#### 指示内容 A
サーバー保守に関する本文のうち、「まず、バックアップをどのよう」から「ニュアルの見直しが必要です。」までの部分を、一字一句変えずに出力してください。
#### 指示内容 B
サーバー保守に関する本文によると、多くのベンダーはサーバーの保守期間を何年としていますか。
#### 指示内容 C
サーバー保守に関する本文によると、購入後5年間が過ぎたサーバーについて何らかの対応が必要とされるのはなぜですか。1～3文で説明してください。

#### 本文
まず、バックアップをどのような頻度で、どの情報を対象に行うかといったバックアップ計画を検討します。一般的にバックアップ計画はシステムの構築時に併せて検討されることが多いですが、保守フェーズに入った後もコスト最適化やデータの消失防止のために継続的に見直しを行います。
バックアップ計画に基づき、日々のバックアップ作業を行います。近年では自動でバックアップデータを作成する仕組みとなっているシステムも多いですが、一部のシステムでは手作業でサーバーのデータをコピーし、ディスク等に保管することとなります。
ドキュメント整備
保守作業を行うために重要となるのがドキュメントです。保守の品質を高めるためには、作業マニュアルに沿って作業を行うことがポイントです。そのためには、事前に作業内容をドキュメント化しておく必要があります。
ドキュメントの整備についても一般的にはシステム構築時に行うこととなりますが、環境変化などに合わせて都度見直しを行っていく必要があります。たとえばOSのバージョンアップを行えば、当然作業マニュアルの見直しが必要です。
保守切れ対応
電子機器であるサーバーは永続的に利用できるものではなく、一定の利用年数が過ぎると入れ替えを行う必要があります。多くのベンダーでは、サーバーの保守期間を5年としています。購入後5年間が過ぎたサーバーについてはそのままでは動作が保証されないため、何らかの対応を行う必要があります。
保守切れ時には、一般的には「新しいサーバーへの入れ替え」「延長サポートの検討」「第三者へのサポート依頼」といった方法から対応を選択することとなります。これらの方法について、詳しくは以下の記事で解説していますので、併せてご覧ください。
※関連記事:サーバーの保守期限とは?一般的なメーカーのサポート期間を紹介
トラブル時のサーバー保守の業務内容
トラブル時の復旧速度は企業の収益に直結します。トラブル時の対応は、サーバー保守における重要な業務といえるでしょう。
以下では、トラブル時に行う業務内容について詳しくご紹介します。
状況把握・影響範囲の特定
トラブルが発生した際には、まず状況の把握を行います。どのようなトラブルが起きているのか、誰に影響があるのかといった情報を収集し、今後の対応を検討します。

[対象の位置に関する行]
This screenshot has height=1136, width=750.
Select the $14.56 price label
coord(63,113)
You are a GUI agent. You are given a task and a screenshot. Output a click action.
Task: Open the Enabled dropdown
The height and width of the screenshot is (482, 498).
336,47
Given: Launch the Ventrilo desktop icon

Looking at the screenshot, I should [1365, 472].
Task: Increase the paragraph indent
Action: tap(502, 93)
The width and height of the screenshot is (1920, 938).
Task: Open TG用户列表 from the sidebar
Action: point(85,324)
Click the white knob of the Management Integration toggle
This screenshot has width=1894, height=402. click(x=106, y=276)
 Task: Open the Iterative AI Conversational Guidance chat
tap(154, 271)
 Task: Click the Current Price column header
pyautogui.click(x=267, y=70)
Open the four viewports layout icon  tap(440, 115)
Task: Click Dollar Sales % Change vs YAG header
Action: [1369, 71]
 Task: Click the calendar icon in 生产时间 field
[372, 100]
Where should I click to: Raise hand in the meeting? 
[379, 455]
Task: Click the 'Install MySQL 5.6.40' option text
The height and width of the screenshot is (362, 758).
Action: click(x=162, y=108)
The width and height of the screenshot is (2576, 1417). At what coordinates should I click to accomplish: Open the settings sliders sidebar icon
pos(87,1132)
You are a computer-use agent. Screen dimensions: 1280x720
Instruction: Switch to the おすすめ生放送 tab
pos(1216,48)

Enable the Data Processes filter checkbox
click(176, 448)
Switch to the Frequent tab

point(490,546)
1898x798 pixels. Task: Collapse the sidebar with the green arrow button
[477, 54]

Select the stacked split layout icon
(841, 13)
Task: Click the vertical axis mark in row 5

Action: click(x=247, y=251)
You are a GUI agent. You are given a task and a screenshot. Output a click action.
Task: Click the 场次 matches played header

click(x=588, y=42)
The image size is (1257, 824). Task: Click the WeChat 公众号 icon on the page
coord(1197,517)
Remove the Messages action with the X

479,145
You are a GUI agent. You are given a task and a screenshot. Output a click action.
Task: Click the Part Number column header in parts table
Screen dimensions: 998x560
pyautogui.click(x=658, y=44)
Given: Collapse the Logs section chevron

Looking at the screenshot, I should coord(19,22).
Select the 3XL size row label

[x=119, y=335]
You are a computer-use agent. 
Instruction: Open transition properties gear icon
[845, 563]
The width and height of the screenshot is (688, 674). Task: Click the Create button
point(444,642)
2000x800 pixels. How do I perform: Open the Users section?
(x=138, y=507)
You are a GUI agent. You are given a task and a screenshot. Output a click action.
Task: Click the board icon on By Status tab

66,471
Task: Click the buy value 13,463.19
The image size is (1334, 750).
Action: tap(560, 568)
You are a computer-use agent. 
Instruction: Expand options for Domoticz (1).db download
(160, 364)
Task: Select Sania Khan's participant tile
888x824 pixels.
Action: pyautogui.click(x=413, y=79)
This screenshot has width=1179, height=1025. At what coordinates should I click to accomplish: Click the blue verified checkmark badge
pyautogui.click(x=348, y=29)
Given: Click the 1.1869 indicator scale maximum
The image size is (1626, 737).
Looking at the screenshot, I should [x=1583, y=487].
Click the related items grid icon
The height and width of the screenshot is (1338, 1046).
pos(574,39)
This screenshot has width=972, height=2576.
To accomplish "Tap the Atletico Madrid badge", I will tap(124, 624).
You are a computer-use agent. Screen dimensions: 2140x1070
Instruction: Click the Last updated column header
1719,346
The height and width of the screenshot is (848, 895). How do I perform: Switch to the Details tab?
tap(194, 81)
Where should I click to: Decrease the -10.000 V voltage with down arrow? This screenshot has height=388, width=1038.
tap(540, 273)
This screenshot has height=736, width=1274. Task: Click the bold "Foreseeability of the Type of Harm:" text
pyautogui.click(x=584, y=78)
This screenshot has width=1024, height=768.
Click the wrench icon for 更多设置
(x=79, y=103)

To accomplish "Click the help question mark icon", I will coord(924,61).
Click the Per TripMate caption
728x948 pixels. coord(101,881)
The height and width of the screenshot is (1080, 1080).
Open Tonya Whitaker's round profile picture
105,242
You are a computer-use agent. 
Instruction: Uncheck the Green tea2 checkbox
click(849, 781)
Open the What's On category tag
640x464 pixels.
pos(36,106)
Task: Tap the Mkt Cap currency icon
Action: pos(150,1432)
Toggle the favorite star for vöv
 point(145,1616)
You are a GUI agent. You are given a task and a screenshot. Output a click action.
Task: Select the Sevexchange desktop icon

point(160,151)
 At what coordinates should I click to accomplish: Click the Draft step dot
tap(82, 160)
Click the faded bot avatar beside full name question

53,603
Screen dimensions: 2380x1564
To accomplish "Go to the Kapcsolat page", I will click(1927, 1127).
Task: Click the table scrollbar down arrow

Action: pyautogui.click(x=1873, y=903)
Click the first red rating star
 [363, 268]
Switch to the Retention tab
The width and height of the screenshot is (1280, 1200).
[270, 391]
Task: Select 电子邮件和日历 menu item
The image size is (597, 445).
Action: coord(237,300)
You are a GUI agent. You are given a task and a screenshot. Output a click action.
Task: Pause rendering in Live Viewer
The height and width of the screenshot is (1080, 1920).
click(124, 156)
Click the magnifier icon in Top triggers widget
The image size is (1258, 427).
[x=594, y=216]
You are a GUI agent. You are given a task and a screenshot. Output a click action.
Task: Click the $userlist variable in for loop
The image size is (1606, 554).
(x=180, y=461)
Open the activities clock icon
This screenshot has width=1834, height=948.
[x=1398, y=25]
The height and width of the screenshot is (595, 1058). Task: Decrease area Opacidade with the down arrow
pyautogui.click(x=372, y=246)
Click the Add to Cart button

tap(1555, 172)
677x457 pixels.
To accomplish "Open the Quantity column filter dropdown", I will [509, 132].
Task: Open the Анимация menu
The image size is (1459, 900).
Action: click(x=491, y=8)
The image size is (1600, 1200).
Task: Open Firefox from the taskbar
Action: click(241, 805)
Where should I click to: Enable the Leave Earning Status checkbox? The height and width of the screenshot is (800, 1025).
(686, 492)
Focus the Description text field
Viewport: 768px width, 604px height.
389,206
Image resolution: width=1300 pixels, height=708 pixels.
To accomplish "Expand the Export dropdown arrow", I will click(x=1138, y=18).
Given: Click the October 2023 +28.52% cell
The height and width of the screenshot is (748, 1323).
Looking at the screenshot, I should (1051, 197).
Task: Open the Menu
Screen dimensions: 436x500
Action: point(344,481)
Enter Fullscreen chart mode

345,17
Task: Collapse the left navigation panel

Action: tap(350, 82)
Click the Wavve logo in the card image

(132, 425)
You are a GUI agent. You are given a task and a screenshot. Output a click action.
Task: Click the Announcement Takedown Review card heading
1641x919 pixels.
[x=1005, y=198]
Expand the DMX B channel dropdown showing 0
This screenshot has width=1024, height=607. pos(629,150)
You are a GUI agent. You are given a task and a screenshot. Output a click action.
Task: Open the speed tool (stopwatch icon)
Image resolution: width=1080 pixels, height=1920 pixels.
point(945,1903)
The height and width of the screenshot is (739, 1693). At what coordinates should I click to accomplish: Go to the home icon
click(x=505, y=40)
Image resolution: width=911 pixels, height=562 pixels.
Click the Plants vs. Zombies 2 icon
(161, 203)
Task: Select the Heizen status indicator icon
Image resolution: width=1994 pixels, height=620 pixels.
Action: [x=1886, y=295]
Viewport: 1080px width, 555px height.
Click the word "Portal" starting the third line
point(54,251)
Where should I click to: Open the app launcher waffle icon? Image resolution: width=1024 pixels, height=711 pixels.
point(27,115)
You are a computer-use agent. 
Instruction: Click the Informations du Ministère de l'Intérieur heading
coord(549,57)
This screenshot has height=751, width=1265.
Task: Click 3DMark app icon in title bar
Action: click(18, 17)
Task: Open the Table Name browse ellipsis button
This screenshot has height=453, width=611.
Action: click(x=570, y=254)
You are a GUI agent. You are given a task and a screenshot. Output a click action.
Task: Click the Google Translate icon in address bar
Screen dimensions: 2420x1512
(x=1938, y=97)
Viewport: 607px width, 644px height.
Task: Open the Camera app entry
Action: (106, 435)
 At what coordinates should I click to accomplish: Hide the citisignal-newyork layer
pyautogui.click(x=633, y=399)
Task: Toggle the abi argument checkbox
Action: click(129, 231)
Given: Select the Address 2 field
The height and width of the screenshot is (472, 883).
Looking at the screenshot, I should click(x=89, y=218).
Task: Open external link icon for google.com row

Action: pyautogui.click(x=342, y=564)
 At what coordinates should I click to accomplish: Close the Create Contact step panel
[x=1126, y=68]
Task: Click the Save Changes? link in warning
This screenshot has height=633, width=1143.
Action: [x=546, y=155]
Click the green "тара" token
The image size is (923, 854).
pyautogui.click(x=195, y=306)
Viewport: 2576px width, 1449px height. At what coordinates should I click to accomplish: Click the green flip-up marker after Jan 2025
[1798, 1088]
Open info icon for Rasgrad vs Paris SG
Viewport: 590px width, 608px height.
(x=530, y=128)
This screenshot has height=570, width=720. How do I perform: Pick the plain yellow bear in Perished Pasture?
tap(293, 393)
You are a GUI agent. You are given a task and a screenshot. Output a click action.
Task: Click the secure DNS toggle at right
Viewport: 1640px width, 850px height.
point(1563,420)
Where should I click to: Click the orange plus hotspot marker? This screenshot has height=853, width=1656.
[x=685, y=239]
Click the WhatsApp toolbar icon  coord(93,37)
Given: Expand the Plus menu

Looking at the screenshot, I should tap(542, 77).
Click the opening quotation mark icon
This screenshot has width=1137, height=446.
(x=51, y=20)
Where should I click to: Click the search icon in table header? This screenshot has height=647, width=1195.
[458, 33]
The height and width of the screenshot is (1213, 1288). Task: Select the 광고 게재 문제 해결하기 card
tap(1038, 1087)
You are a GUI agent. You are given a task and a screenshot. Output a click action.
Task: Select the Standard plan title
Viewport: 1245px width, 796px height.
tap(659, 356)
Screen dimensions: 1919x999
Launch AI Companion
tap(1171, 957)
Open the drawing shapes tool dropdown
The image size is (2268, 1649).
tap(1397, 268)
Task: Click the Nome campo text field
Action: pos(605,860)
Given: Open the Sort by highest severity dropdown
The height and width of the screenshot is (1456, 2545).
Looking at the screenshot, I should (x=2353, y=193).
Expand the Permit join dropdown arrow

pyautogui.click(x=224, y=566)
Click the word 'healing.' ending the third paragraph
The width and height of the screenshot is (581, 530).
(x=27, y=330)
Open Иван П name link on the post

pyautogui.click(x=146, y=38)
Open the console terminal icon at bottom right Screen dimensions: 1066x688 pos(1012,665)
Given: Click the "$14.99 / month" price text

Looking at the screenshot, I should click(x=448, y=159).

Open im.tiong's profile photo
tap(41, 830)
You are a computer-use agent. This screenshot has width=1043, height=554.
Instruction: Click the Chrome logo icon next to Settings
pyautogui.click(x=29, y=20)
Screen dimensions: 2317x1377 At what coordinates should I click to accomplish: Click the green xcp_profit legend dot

#### 想定解答 A
まず、バックアップをどのような頻度で、どの情報を対象に行うかといったバックアップ計画を検討します。一般的にバックアップ計画はシステムの構築時に併せて検討されることが多いですが、保守フェーズに入った後もコスト最適化やデータの消失防止のために継続的に見直しを行います。
バックアップ計画に基づき、日々のバックアップ作業を行います。近年では自動でバックアップデータを作成する仕組みとなっているシステムも多いですが、一部のシステムでは手作業でサーバーのデータをコピーし、ディスク等に保管することとなります。
ドキュメント整備
保守作業を行うために重要となるのがドキュメントです。保守の品質を高めるためには、作業マニュアルに沿って作業を行うことがポイントです。そのためには、事前に作業内容をドキュメント化しておく必要があります。
ドキュメントの整備についても一般的にはシステム構築時に行うこととなりますが、環境変化などに合わせて都度見直しを行っていく必要があります。たとえばOSのバージョンアップを行えば、当然作業マニュアルの見直しが必要です。

#### 想定解答 B
5年としています。

#### 想定解答 C
購入後5年間が過ぎたサーバーは、そのままでは動作が保証されないためです。電子機器であるサーバーは永続的に利用できるものではなく、一定の利用年数が過ぎると入れ替えが必要になります。